Mei 22, 2008

Tafsir QS. al-Fatihah: 5

Jalan Lurus, Jalan Menuju Tuhan
Oleh: Uup Gufron
----
Kita sering mengeluh, apakah jalan hidup kita sudah lurus atau justru berkelok-kelok. Kalau berkelok, terus lurus, mungkin tak mengapa. Tapi, jika jalannya justru berkelok-kelok terus, mana bisa kita sampai pada tujuan. Nah, mungkin kita perlu membaca doa ini. “Ihdina as-Shirath al-mustaqim” [Tunjukanlah kami jalan yang lurus] (QS. al-Fatihah: 5)
----
Pepatah populer ini mungkin sering kita dengar, “Malu bertanya, sesat di jalan.” Artinya, jika kita malu bertanya kepada orang tentang ketidaktahuan kita, maka itu indikasi yang bisa mengarah pada kesesatan. Ujung-ujungnya, kita bisa tersesat di jalan. Karena itu, pepatah ini kemudian dikenal sebagai nasihat kepada orang yang sedang bepergian agar tidak malu bertanya jika ia lupa atau tidak tahu arah menuju tempat yang dituju.

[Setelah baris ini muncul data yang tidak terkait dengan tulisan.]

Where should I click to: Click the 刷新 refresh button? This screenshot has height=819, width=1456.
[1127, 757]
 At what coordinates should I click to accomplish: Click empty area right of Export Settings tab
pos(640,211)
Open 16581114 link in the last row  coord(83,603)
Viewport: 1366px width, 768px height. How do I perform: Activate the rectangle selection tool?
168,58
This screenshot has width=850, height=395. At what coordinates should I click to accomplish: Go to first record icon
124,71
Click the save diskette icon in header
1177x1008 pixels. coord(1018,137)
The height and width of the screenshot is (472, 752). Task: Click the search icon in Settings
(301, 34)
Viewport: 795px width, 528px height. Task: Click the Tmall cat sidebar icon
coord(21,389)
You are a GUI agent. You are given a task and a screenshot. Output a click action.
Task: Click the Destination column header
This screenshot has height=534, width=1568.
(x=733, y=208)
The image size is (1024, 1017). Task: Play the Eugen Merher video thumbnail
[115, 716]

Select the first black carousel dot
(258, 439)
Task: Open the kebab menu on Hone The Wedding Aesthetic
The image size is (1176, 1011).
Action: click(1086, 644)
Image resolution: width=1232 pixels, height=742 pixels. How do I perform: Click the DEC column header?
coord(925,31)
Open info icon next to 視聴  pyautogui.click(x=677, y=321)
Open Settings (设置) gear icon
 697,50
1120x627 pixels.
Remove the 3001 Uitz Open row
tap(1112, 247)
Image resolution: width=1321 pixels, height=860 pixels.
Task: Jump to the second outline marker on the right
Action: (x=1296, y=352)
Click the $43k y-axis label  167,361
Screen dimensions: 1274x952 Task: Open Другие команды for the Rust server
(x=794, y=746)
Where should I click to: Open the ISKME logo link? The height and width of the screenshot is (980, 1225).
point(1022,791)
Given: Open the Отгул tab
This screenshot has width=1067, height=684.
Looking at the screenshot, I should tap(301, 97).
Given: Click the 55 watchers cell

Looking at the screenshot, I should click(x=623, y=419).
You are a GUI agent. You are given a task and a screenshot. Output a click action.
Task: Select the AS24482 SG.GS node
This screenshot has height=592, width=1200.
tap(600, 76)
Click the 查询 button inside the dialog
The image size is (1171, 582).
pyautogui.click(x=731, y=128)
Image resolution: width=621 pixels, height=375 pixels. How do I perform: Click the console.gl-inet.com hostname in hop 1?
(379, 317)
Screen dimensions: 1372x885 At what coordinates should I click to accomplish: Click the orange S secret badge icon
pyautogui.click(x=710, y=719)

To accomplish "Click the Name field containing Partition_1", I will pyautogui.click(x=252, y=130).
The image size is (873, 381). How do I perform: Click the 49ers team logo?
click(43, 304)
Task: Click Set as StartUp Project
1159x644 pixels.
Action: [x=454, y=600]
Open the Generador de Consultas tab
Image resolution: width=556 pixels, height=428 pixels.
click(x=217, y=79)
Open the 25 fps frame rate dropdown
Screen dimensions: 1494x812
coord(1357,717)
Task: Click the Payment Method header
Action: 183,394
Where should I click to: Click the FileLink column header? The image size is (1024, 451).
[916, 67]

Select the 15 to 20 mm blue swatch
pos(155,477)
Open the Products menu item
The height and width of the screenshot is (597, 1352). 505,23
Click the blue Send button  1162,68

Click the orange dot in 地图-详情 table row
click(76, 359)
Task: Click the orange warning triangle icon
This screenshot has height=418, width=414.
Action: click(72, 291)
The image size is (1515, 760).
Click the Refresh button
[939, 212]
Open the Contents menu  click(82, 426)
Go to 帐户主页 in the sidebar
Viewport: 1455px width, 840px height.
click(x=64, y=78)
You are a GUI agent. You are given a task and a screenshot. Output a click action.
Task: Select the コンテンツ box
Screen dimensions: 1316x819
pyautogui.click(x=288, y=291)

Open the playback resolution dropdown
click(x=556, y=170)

Memang, tak semua orang bisa sampai pada tujuan dengan cepat dan tepat dalam sebuah perjalanan, apalagi bagi orang yang jarang bepergian. Semua perlu adanya bimbingan dan arahan. Tidak saja dalam soal aktivitas pekerjaan, tapi juga pada segala hal dalam hidup ini. Karena itu, semuanya harus dipasrahkan pada segenap pemilik aktivitas. Ia tak lain adalah Allah, yaitu dzat penggerak ruang, waktu, dan seluruh isi di dunia ini.

Begitu juga dalam hidup ini. Manusia, sebagai makhluk yang dianugerahi nafsu oleh Allah, tentunya tak akan luput dari kesalahan. Setiap saat manusia bisa tergelincir ke jurang nista dan dosa. Namun begitu, manusia juga deberi hati dan pikiran, sebagai filter untuk memilih mana yang baik dan yang buruk untuk dikerjakan. Karena itu, manusia butuh petunjuk ilahiyah. Petunjuk itu yang akan membawa manusia pada kebahagiaan hidup yang hakiki.

Dalam Islam, petunjuk atau bimbingan dikenal dengan istilah hidayah. Hidayah adalah petunjuk Allah terhadap makhluknya tentang sesuatu yang mengandung kebenaran atau sesuatu yang berharga dan membawa keselamatan di dunia maupun di akhirat. Hidayah bersinonim dengan kata dalalah dan irsyad, yang berarti petunjuk dan bimbingan.

Menurut Ragib al-Isfahani, istilah hidayah biasa dipakai dalam pengertian petunjuk yang diberikan secara lunak dan lembut. Itu sebabnya ketika seseorang memperoleh hidayah, ia seakan tidak merasa, karena ia datang begitu lembut dan seketika. Hidayah pun memiliki tingkatan masing-masing, sesuai dengan tingkat keimanannya. Sehingga, hidayah yang diberikan pun memiliki kwalitas yang berbeda.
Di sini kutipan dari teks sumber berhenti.